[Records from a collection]
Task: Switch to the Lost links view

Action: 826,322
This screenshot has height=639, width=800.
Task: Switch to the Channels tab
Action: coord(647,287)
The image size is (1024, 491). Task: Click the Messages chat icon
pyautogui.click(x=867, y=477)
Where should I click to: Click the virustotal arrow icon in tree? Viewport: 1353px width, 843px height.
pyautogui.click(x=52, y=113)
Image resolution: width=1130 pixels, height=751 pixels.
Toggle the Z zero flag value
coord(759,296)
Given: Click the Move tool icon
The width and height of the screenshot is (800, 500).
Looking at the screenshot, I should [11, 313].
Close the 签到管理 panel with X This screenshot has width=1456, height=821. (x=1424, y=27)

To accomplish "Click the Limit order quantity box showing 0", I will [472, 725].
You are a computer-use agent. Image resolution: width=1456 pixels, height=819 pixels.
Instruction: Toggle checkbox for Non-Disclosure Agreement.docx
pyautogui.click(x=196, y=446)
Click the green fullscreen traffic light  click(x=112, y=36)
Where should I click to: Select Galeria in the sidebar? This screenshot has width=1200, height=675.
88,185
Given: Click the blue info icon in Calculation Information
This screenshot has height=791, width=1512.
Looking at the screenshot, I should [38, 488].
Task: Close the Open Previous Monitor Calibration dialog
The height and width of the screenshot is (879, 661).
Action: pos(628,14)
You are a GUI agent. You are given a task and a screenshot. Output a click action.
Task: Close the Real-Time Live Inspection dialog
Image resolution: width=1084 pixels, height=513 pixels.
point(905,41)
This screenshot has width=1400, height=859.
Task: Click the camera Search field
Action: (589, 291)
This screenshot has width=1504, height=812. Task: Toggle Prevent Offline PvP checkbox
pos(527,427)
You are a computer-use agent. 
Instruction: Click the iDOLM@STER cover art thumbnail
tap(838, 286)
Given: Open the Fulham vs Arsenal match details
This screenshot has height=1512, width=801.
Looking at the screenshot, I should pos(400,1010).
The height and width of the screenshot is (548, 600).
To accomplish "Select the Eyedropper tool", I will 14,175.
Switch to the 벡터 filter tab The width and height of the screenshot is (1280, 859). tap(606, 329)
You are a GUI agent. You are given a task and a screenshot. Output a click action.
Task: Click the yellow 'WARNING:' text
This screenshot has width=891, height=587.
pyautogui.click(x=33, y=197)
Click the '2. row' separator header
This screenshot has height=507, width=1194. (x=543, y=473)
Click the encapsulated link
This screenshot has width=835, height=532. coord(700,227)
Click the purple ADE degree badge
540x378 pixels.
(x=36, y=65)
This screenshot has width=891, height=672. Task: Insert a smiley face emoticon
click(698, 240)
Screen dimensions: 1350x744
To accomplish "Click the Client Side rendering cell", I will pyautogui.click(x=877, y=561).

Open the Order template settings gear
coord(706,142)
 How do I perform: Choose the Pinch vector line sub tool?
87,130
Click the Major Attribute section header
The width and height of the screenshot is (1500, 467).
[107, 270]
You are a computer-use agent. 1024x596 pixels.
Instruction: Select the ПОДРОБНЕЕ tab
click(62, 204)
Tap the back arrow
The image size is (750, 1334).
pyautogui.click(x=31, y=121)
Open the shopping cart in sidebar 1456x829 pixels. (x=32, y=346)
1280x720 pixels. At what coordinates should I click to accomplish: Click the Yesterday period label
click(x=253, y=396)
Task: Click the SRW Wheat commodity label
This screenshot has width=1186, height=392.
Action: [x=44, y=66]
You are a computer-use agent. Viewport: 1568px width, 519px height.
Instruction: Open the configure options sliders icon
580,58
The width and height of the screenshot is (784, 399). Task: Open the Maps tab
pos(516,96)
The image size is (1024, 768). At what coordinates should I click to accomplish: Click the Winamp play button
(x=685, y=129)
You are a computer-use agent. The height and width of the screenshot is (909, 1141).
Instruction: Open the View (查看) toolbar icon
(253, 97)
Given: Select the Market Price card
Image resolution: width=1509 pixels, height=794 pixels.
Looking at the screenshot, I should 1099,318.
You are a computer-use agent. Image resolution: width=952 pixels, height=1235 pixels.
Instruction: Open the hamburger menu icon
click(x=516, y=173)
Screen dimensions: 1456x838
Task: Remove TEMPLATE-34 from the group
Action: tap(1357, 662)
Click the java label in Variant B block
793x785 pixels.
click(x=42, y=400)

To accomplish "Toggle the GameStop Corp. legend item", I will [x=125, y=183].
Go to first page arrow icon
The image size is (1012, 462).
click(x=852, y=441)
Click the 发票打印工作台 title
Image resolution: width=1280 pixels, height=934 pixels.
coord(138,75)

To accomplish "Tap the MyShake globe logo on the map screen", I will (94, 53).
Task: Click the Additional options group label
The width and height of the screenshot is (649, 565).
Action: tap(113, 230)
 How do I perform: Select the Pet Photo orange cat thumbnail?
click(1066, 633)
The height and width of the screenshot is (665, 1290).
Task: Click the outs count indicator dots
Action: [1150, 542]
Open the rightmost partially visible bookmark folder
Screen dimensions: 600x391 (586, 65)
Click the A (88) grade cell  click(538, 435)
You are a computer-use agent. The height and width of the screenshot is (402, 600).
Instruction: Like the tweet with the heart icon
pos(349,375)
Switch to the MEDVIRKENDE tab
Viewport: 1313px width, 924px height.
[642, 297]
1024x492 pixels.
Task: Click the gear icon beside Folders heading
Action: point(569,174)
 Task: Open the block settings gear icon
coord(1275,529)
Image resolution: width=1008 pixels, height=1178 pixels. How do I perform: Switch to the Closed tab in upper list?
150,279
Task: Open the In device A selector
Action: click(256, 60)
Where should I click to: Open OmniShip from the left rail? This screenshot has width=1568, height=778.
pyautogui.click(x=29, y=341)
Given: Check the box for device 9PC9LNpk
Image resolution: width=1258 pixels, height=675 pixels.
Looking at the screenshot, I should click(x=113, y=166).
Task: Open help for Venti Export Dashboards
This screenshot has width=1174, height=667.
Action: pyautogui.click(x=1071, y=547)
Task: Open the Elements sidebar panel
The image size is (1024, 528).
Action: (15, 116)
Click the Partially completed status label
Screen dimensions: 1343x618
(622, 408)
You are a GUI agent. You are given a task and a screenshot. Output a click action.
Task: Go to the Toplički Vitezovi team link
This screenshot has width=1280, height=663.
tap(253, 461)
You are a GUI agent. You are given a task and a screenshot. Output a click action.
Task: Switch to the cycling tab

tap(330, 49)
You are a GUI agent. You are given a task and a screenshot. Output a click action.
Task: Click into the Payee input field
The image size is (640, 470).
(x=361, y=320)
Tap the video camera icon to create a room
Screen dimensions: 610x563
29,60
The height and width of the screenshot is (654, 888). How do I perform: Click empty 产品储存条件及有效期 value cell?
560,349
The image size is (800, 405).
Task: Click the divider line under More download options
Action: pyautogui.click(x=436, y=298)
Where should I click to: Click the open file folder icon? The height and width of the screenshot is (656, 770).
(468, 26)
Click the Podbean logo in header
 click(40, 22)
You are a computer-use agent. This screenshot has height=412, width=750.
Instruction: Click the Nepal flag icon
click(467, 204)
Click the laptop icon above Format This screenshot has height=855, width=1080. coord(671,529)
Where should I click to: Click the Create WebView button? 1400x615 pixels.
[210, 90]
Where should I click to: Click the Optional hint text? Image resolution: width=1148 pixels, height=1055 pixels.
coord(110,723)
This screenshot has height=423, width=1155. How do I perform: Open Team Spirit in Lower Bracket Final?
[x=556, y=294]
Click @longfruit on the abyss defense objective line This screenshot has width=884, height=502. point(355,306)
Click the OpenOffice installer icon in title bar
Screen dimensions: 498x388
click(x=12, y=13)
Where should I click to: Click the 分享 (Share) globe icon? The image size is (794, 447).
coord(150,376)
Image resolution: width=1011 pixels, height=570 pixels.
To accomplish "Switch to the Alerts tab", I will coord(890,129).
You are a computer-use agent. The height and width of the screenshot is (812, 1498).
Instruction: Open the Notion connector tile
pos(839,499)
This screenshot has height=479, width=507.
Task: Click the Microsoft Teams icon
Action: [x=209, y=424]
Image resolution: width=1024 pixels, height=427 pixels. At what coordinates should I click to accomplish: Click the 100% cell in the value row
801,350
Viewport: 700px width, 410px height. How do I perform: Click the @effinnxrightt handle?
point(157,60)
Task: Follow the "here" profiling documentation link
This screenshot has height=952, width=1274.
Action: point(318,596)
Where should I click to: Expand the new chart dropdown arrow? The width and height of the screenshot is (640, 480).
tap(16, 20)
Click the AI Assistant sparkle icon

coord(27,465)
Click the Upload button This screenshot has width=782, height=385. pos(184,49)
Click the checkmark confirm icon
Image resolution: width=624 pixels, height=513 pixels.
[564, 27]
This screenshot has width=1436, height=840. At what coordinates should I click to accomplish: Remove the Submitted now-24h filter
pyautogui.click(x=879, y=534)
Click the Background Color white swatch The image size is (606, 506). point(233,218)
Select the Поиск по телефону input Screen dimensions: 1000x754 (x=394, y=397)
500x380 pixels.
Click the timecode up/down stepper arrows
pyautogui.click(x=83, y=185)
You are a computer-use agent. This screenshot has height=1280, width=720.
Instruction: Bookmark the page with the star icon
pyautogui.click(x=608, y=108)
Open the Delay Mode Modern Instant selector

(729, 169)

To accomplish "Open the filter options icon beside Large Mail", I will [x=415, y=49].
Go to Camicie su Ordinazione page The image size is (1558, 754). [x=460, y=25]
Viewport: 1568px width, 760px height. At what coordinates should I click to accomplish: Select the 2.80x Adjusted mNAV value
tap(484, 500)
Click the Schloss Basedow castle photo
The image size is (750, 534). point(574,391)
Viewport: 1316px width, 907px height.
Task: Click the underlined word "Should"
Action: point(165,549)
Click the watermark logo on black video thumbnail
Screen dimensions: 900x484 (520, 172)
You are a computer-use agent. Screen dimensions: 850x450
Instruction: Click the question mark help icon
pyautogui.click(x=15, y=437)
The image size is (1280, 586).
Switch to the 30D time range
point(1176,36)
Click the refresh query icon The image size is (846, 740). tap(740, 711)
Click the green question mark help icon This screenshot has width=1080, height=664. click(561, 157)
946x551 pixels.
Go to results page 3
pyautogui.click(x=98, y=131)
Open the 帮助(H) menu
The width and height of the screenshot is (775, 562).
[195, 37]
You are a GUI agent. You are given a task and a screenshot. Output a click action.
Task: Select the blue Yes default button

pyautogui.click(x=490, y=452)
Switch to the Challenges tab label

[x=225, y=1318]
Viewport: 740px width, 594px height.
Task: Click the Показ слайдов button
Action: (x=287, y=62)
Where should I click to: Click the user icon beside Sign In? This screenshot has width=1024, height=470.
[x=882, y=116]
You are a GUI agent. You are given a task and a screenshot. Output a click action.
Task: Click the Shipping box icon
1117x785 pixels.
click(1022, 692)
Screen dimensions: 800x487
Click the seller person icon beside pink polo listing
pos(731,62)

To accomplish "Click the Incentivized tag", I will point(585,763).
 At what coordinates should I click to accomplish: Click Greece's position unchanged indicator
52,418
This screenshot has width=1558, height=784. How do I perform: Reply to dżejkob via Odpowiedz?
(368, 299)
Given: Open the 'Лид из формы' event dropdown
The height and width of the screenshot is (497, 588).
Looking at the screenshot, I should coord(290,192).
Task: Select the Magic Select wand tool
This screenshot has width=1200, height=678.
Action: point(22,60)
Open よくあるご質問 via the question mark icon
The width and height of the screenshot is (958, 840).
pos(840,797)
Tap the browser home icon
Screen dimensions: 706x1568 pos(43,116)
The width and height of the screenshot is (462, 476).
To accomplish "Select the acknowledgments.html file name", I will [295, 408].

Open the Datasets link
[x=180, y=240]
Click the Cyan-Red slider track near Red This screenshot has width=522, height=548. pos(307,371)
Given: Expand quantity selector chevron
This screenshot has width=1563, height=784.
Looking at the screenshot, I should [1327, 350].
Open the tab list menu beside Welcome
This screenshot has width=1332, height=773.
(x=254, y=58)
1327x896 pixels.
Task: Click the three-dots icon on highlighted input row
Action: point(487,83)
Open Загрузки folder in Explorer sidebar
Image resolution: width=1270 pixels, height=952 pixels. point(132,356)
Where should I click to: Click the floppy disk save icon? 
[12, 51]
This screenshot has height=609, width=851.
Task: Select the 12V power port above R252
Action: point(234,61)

__PROBLEM__:
Among the entries above, find the line with "Open the 帮助(H) menu" and the line with "Task: Select the Magic Select wand tool"; give again exactly these two lines and all lines between them.

__ANSWER BELOW__:
Open the 帮助(H) menu
The width and height of the screenshot is (775, 562).
[195, 37]
You are a GUI agent. You are given a task and a screenshot. Output a click action.
Task: Select the blue Yes default button

pyautogui.click(x=490, y=452)
Switch to the Challenges tab label

[x=225, y=1318]
Viewport: 740px width, 594px height.
Task: Click the Показ слайдов button
Action: (x=287, y=62)
Where should I click to: Click the user icon beside Sign In? This screenshot has width=1024, height=470.
[x=882, y=116]
You are a GUI agent. You are given a task and a screenshot. Output a click action.
Task: Click the Shipping box icon
1117x785 pixels.
click(1022, 692)
Screen dimensions: 800x487
Click the seller person icon beside pink polo listing
pos(731,62)

To accomplish "Click the Incentivized tag", I will point(585,763).
 At what coordinates should I click to accomplish: Click Greece's position unchanged indicator
52,418
This screenshot has width=1558, height=784. How do I perform: Reply to dżejkob via Odpowiedz?
(368, 299)
Given: Open the 'Лид из формы' event dropdown
The height and width of the screenshot is (497, 588).
Looking at the screenshot, I should coord(290,192).
Task: Select the Magic Select wand tool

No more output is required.